◆ Goal of the exercise ◆
All of the listing below must be repeated word for word. Pictures are the only thing to omit.

◆ Input material ◆
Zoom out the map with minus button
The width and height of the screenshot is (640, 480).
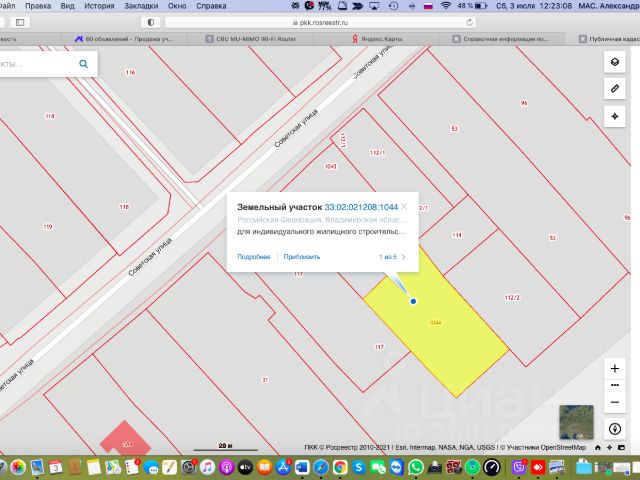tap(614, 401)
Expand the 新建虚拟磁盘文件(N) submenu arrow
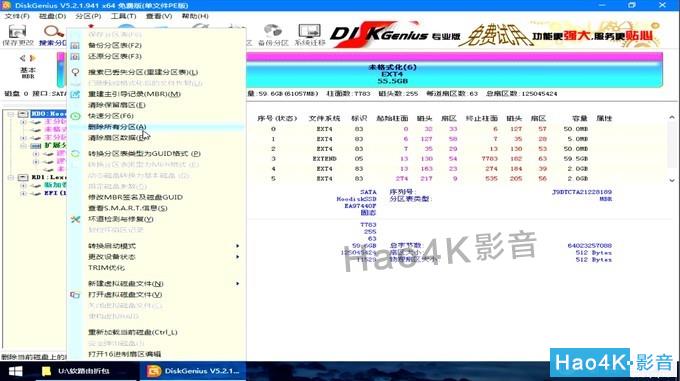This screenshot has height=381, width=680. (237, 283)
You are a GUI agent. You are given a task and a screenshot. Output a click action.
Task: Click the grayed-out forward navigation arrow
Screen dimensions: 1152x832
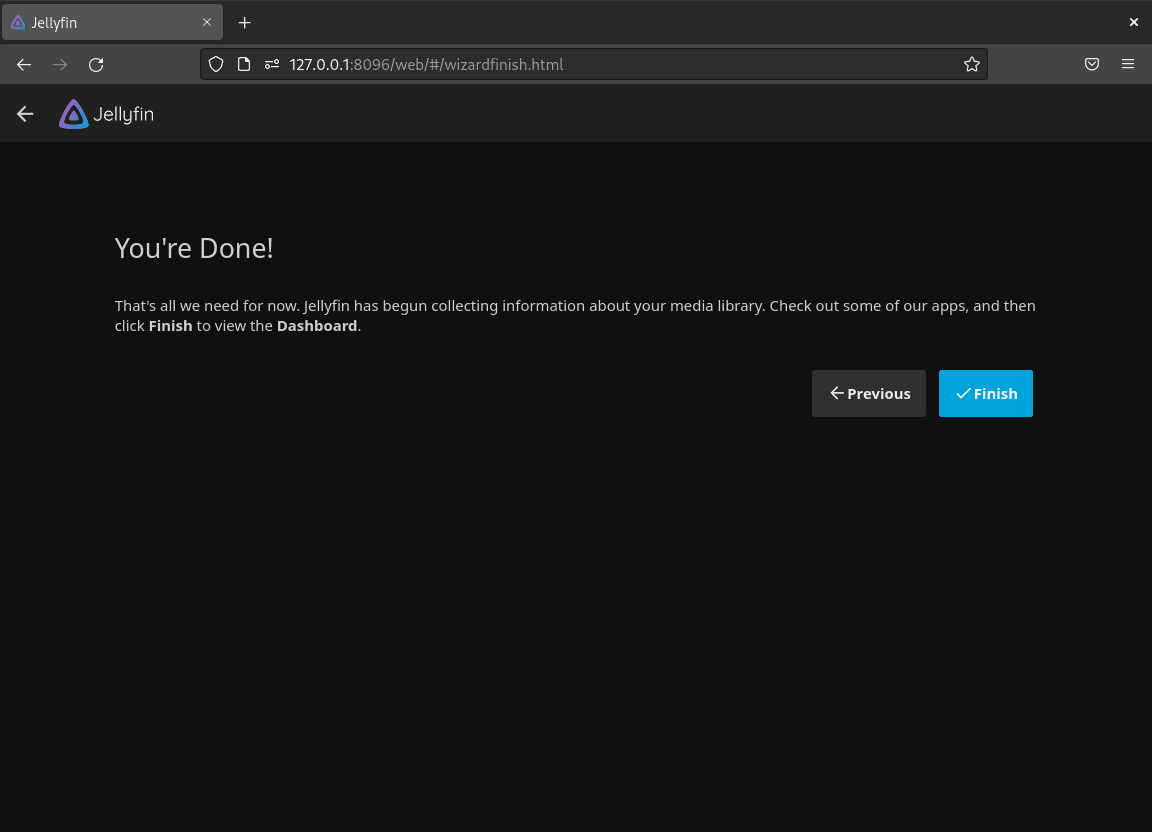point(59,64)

◆ Exercise result ◆
Zoom out the map with minus button
The width and height of the screenshot is (640, 480).
tap(614, 401)
Expand the 新建虚拟磁盘文件(N) submenu arrow
This screenshot has height=381, width=680. (237, 283)
You are a GUI agent. You are given a task and a screenshot. Output a click action.
Task: Click the grayed-out forward navigation arrow
Screen dimensions: 1152x832
point(59,64)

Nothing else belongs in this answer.